SOURCE TEXT =>
He then earned a Doctor of Business Administration degree and began teaching at Walden in 2010. Dr. Gonzalez brings his wealth of career experiences to his courses along with a belief in empowering students the way he did employees.
“I give them everything that I know so that they are enriched with information and knowledge.”
Emily Richman ’16
Emily Richman thought she wasn’t smart enough to earn a master’s degree. Education was important to her family in rural Richland, Washington, but the women in her life didn’t have degrees. No one had an advanced degree.
When her mother died at just 54, Richman feared she could die young, too. To make every day meaningful, she set aside her doubts and pursued her dream of becoming a therapist. Exactly a year later, Richman started the MS in Clinical Mental Health Counseling program. She graduated in 2016 and walked in commencement.
“It was a huge accomplishment for me, and I cried the whole time,” she says. “My life is 100 percent better after going to grad school. Confidence-wise and ability-wise, I am a completely different person. Getting my degree created a pathway to where I am now, which is fully in private practice. I’m my own boss.”
Richman also credits her background in theater and as a standup comic with her success in counseling.

WHAT THIS TASK INVOLVES => Continue the profile of Walden graduates and faculty from where it stops, picking up after the line about Richman's theater and standup background.

DATASET ENTRIES =>
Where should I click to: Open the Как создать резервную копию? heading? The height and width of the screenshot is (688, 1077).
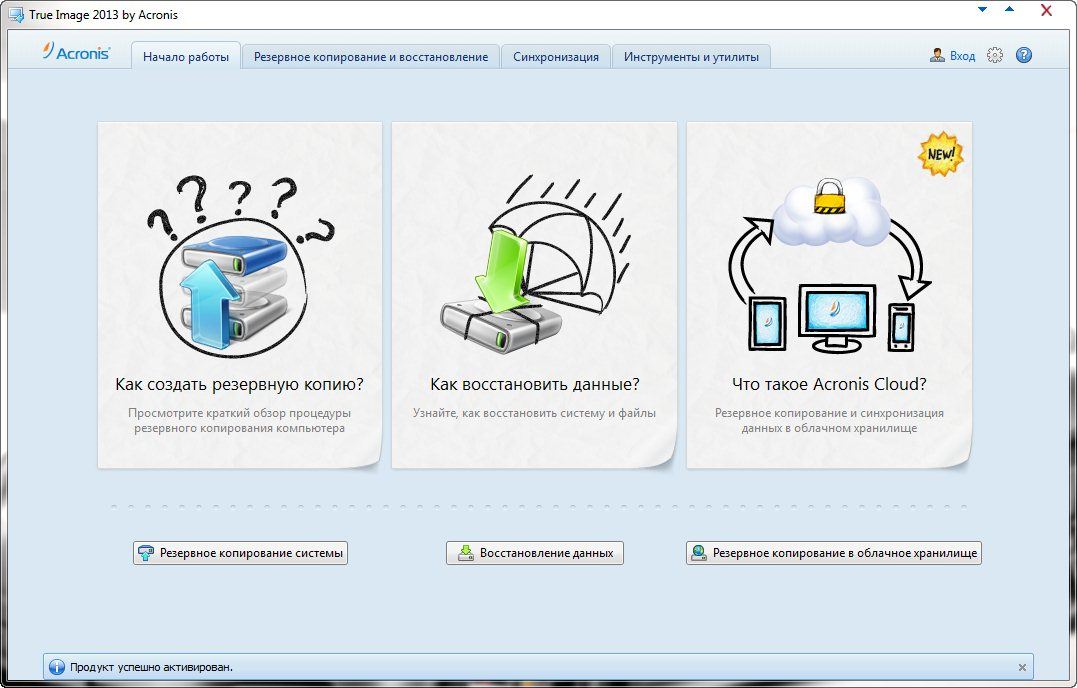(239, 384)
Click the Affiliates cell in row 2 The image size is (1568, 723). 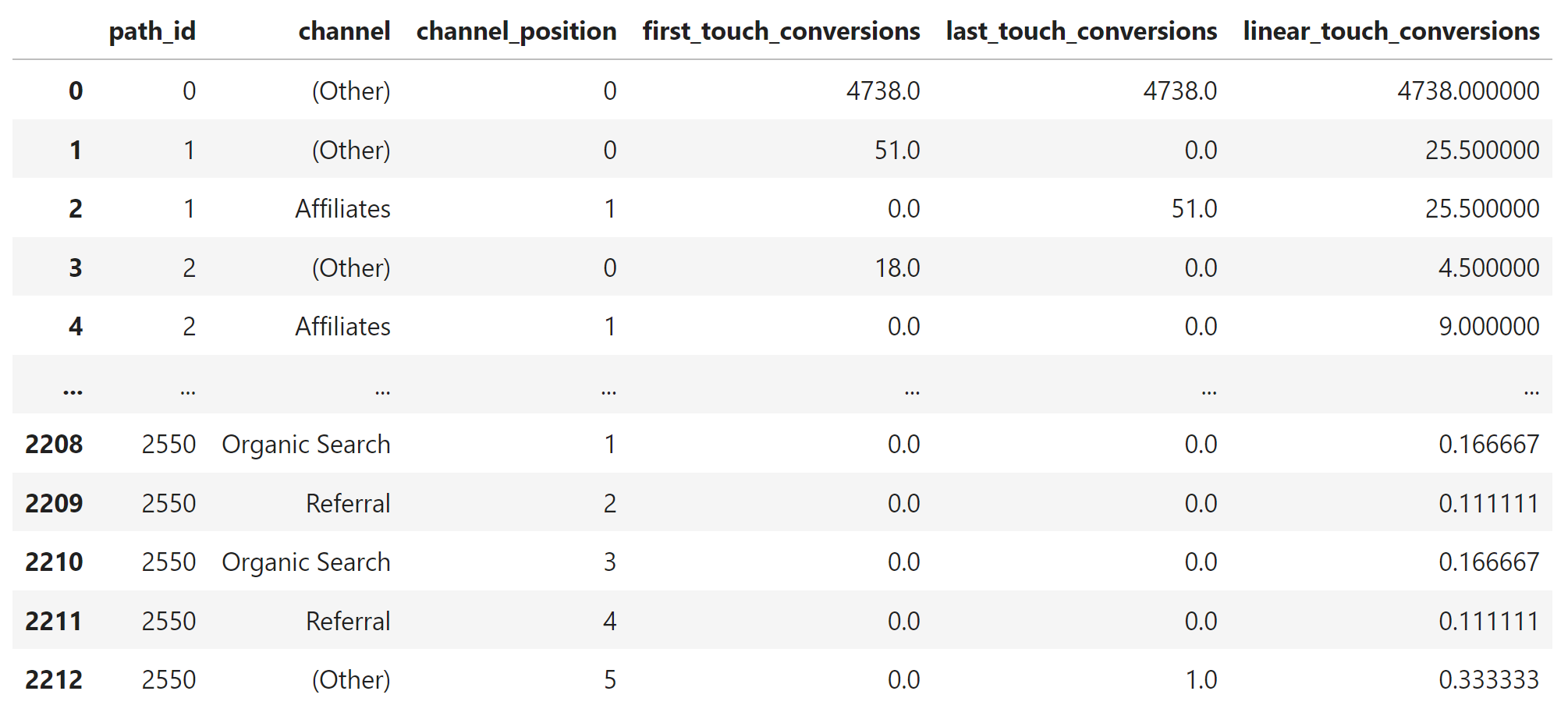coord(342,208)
---
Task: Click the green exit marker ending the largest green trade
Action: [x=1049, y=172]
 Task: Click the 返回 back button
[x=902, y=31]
...
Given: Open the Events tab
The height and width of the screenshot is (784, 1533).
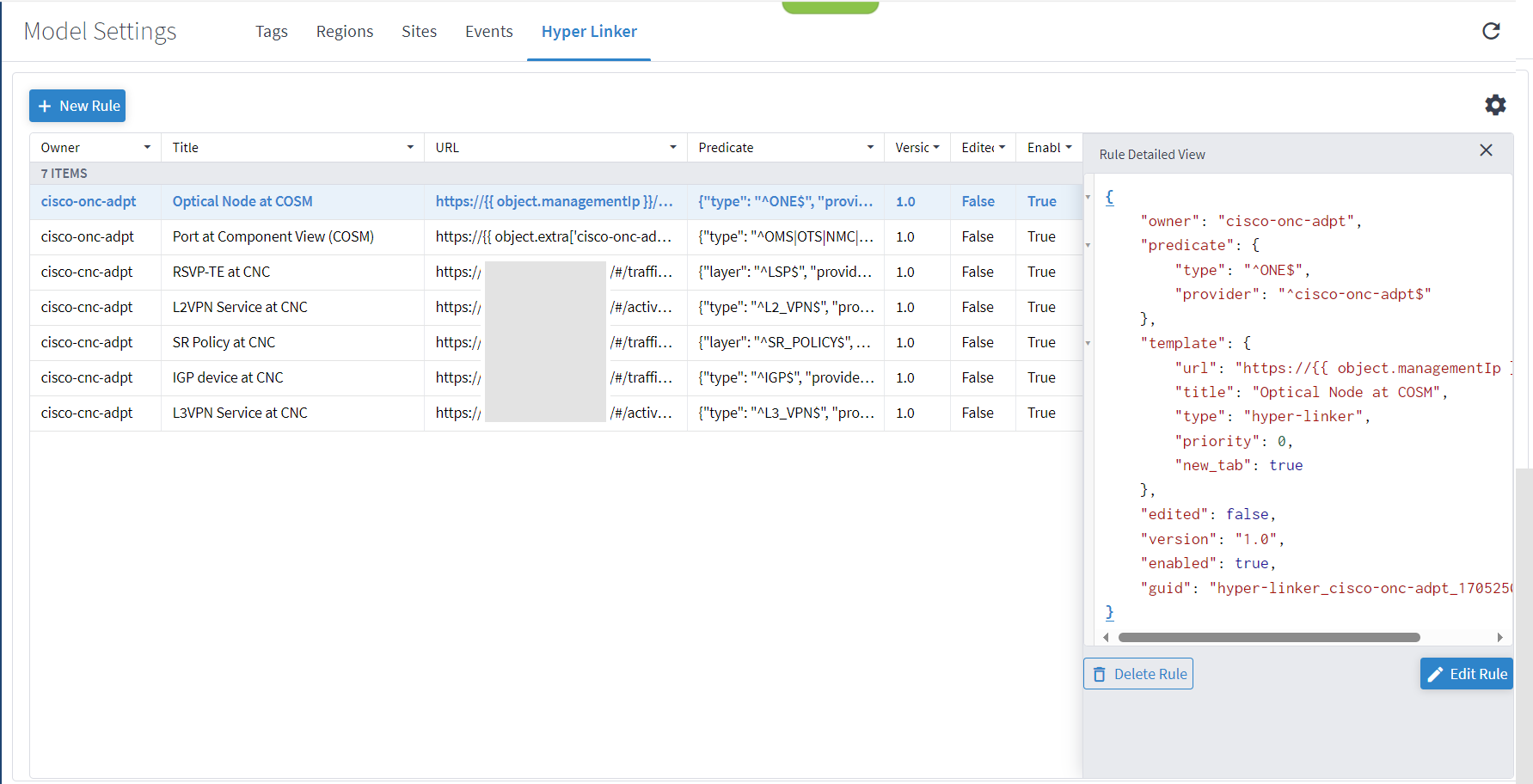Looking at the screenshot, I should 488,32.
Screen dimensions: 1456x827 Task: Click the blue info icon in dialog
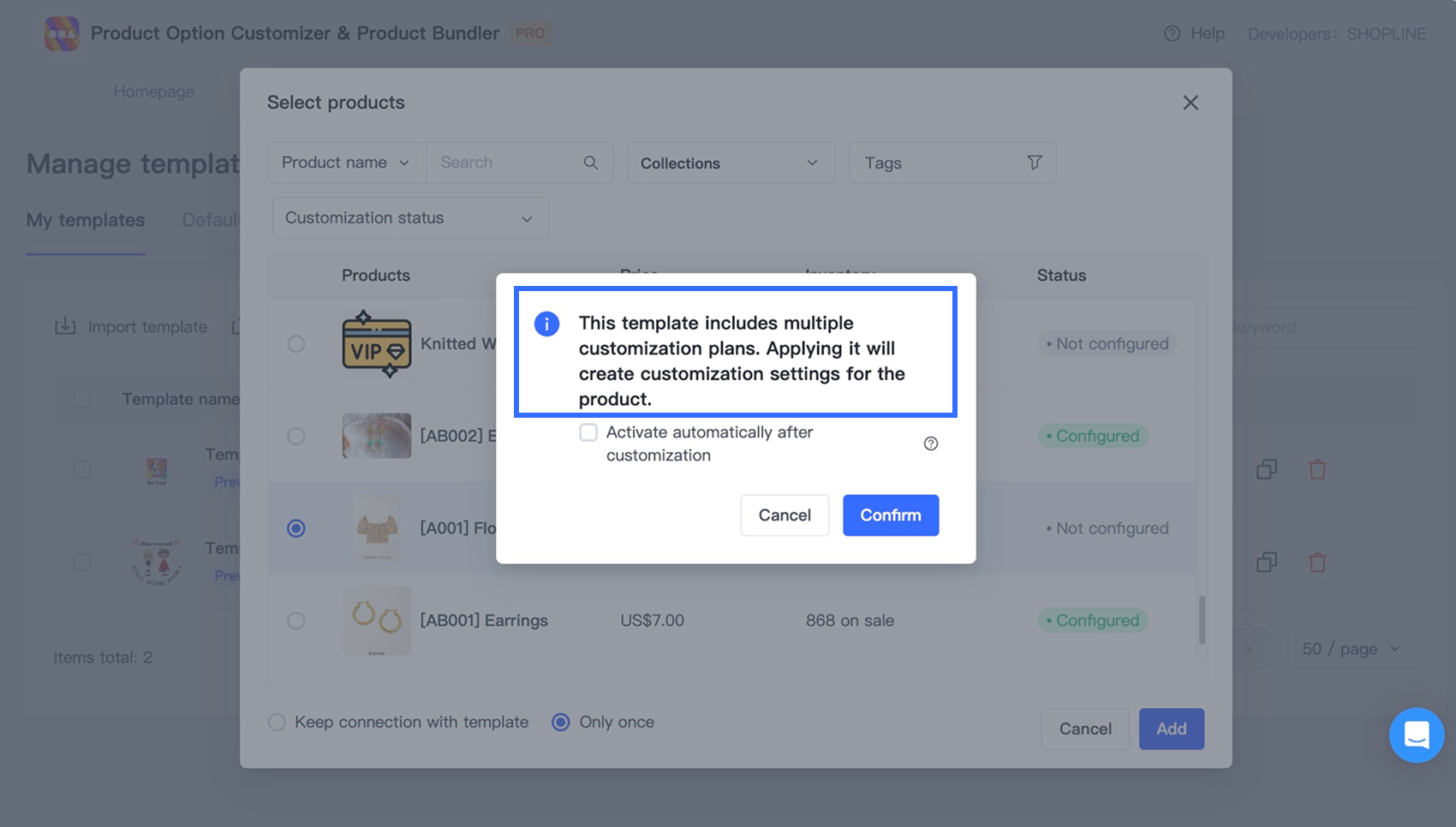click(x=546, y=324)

RESPONSE TO THE TASK =>
“When you are an actor, your job is to understand a character enough to portray them to an audience to help elicit emotions,” she says. “I feel like as a counselor my job is to help understand who my client is to help them figure out what’s best for them.”
One unexpected result of attending Walden was learning about her Hispanic heritage. Prompted by course discussions on social justice and cultural competency, she asked her family about their roots. Family stories and history weren’t passed down, and she discovered that her maternal grandmother was Mexican. Working farms in Wyoming, her grandparents had faced discrimination, and she learned that her grandmother didn’t speak Spanish outside the house. However, her grandmother often passed as White, and even had that appear on her driver’s license.
“Without Walden, I would have never discovered my heritage.”
Dr. Joseline Castaños ’16
Dr. Joseline Castaños believes in sharing the power of education. Growing up in the Dominican Republic, her first language was Spanish. Because they share the island with Haiti, she also learned French. The schools taught English, and her passion for languages led her to study Italian and Portuguese later in life.
After a five-year separation from her mother, who worked in the U.S. as a nanny and housekeeper, she emigrated to join her. At the University of Maryland, College Park, she earned dual degrees in languages and secondary education. She taught high school Spanish, French and Italian, but what she loved most was teaching English as a second language. Working in higher education, she applied her passion for languages to help an English language program grow from four institutions to 26 and 7,000 students to over 100,000. Some participants used their new English proficiency to enroll in dual degree programs with Walden.
“English is very important around the world,” Dr. Castaños says. “The impact on those students and their families is tremendous.”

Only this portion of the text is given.